• [Exercise] What you return should match the data below exactly, line for line.

[Pixel coordinate grounding data]

++++++++++++++++++++

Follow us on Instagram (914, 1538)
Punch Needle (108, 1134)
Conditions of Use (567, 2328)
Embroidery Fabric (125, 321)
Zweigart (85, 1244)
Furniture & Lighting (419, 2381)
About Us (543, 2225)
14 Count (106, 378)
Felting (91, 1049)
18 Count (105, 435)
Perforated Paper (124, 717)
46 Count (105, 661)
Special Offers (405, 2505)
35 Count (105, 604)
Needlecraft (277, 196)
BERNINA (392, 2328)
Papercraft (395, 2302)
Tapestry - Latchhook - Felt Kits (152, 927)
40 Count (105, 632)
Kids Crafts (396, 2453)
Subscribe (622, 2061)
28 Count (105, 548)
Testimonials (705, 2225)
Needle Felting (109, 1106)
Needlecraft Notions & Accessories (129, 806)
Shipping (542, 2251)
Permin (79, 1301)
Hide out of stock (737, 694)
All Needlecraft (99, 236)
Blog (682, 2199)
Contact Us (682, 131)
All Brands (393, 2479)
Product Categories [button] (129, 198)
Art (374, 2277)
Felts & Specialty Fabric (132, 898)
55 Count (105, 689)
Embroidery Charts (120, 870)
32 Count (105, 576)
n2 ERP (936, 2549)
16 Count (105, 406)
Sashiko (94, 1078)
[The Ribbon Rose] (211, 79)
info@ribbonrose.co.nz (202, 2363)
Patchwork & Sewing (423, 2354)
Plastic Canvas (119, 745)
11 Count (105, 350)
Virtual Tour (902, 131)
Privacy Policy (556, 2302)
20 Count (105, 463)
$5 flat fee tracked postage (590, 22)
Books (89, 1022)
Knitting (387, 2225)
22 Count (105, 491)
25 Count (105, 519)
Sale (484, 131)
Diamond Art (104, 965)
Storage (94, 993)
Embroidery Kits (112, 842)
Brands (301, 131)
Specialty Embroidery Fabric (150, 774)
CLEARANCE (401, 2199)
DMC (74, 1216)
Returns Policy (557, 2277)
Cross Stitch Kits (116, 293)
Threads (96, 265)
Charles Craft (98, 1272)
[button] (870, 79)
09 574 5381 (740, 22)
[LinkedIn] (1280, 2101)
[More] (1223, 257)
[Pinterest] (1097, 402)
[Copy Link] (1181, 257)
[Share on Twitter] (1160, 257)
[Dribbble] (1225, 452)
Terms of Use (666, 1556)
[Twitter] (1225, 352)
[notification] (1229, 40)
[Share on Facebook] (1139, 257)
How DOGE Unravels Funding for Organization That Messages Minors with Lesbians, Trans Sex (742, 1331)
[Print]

++++++++++++++++++++

• [Response]
Follow us on Instagram (914, 1538)
Punch Needle (108, 1134)
Conditions of Use (567, 2328)
Embroidery Fabric (125, 321)
Zweigart (85, 1244)
Furniture & Lighting (419, 2381)
About Us (543, 2225)
14 Count (106, 378)
Felting (91, 1049)
18 Count (105, 435)
Perforated Paper (124, 717)
46 Count (105, 661)
Special Offers (405, 2505)
35 Count (105, 604)
Needlecraft (277, 196)
BERNINA (392, 2328)
Papercraft (395, 2302)
Tapestry - Latchhook - Felt Kits (152, 927)
40 Count (105, 632)
Kids Crafts (396, 2453)
Subscribe (622, 2061)
28 Count (105, 548)
Testimonials (705, 2225)
Needle Felting (109, 1106)
Needlecraft Notions & Accessories (129, 806)
Shipping (542, 2251)
Permin (79, 1301)
Hide out of stock (737, 694)
All Needlecraft (99, 236)
Blog (682, 2199)
Contact Us (682, 131)
All Brands (393, 2479)
Product Categories [button] (129, 198)
Art (374, 2277)
Felts & Specialty Fabric (132, 898)
55 Count (105, 689)
Embroidery Charts (120, 870)
32 Count (105, 576)
n2 ERP (936, 2549)
16 Count (105, 406)
Sashiko (94, 1078)
[The Ribbon Rose] (211, 79)
info@ribbonrose.co.nz (202, 2363)
Patchwork & Sewing (423, 2354)
Plastic Canvas (119, 745)
11 Count (105, 350)
Virtual Tour (902, 131)
Privacy Policy (556, 2302)
20 Count (105, 463)
$5 flat fee tracked postage (590, 22)
Books (89, 1022)
Knitting (387, 2225)
22 Count (105, 491)
25 Count (105, 519)
Sale (484, 131)
Diamond Art (104, 965)
Storage (94, 993)
Embroidery Kits (112, 842)
Brands (301, 131)
Specialty Embroidery Fabric (150, 774)
CLEARANCE (401, 2199)
DMC (74, 1216)
Returns Policy (557, 2277)
Cross Stitch Kits (116, 293)
Threads (96, 265)
Charles Craft (98, 1272)
[button] (870, 79)
09 574 5381 (740, 22)
[LinkedIn] (1280, 2101)
[More] (1223, 257)
[Pinterest] (1097, 402)
[Copy Link] (1181, 257)
[Share on Twitter] (1160, 257)
[Dribbble] (1225, 452)
Terms of Use (666, 1556)
[Twitter] (1225, 352)
[notification] (1229, 40)
[Share on Facebook] (1139, 257)
How DOGE Unravels Funding for Organization That Messages Minors with Lesbians, Trans Sex (742, 1331)
[Print]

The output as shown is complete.